The fourth layer of the model is indication or
performance measurement. Ultimately, success and progress need to be
measured, and leading companies have moved from traditional productivity
measures to aspirational metrics. Using the right indicators can drive
improvements and help a business focus on what they deem important.
Aspirational metrics that incentivize innovation and creativity
encourage employees to exercise those uniquely human traits. The lesson
is to be careful what you measure. Monitoring the wrong performance
indicator has a strong tendency to lead to the proverbial tail wagging
the dog. Humans are clever, and if incentives are not properly aligned
with intelligently designed performance metrics, human workers will
resort to lazy, clever, and cynical hacks to game the system, maximizing
the appearance of performance under one measure while actually failing
to deliver the output that management was actually hoping for when they
implemented that measure.
Most companies use KPIs, but in our research we saw that successful
companies more often used Objectives and Key Indicators (OKRs). What we
learned was that KPIs by themselves don’t encompass strategic and
ambitious goals needed in the age of AI and they don’t motivate to reach
for the sky. The goal of OKRs is to precisely define how to achieve
ambitious objectives where failure is imminently possible, through
concrete, measurable specifications. They encourage creative, novel, and
aspirational performance by showing progress toward a goal even if the
goal itself is unattainable. Google famously started using OKRs in 1999; a
change some even credit as a critical element of Google’s success. At
Google, OKRs have helped develop transparency. Everybody knows the
company’s goals, what everyone is doing, how they have done in the past,
the trajectory they are on, and how they are getting to where they want
to go.
Building Companies on Super-human Intelligence
Our research shows that AI is so much more than just the latest
incremental improvement in existing technology, however deploying it
effectively takes leadership and coordination across all sectors of a
company. Unlocking the full potential of an organization’s human
resources by adopting AI strategically requires revisiting the very
structure of the company and how it measures its progress toward
fulfilling its mission. These issues are core issues to the identity of a
company and modifications here are fraught with insecurity and risk,
but this is a risk needed to compete in the age of AI. Intentionality,
integration, implementation, and indication must be layered in order to
create a human-centric enterprise governed by super-human intelligence.
Achieving this requires talent at all levels to have systems-thinking,
understand how the work being done meshes with that of others elsewhere
in the organization, how it meets customer needs, and how it impacts the
company’s strategy and financial picture.
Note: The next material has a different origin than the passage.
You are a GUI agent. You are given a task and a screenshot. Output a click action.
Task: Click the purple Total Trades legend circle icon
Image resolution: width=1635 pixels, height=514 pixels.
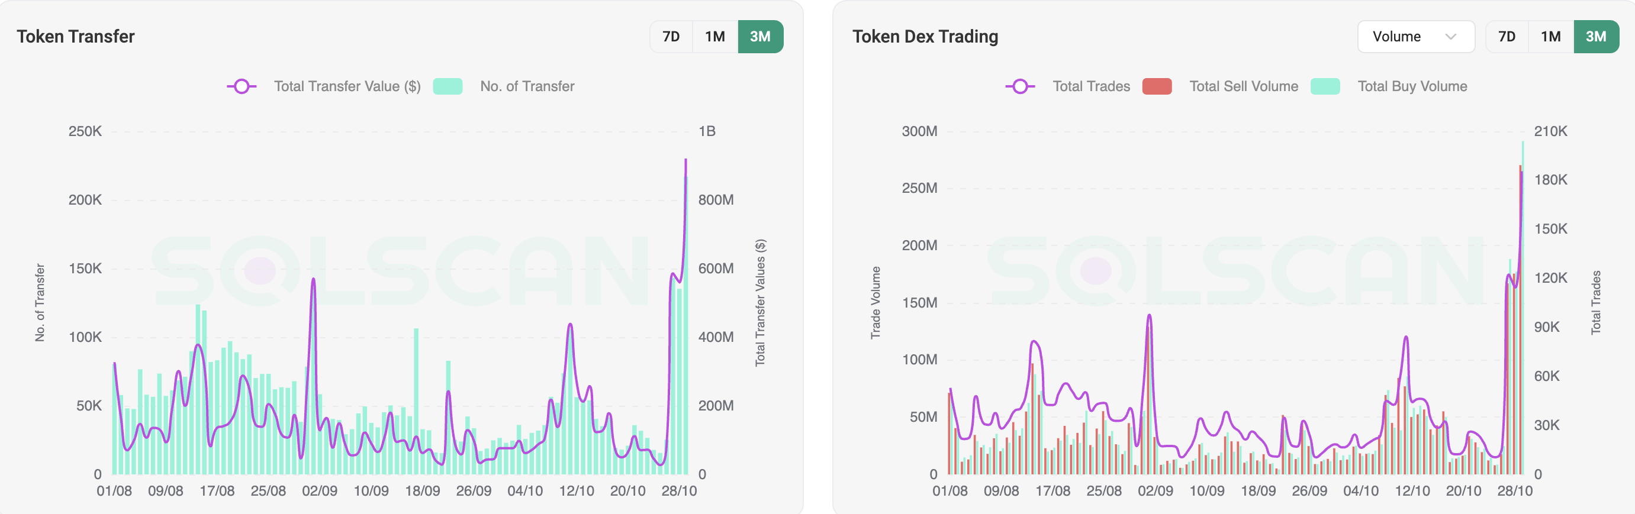(x=1021, y=86)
By following the Four I
model, companies can unlock super-human intelligence without losing the
human touch.
We were surprised to discover how few organizations have unlocked
this secret. But we were encouraged by the progress of the ones that
had. With this model, we hope, more companies can create the conditions
for realizing super-human intelligence and performance, delivering
sustainable competitive advantages in the age of AI.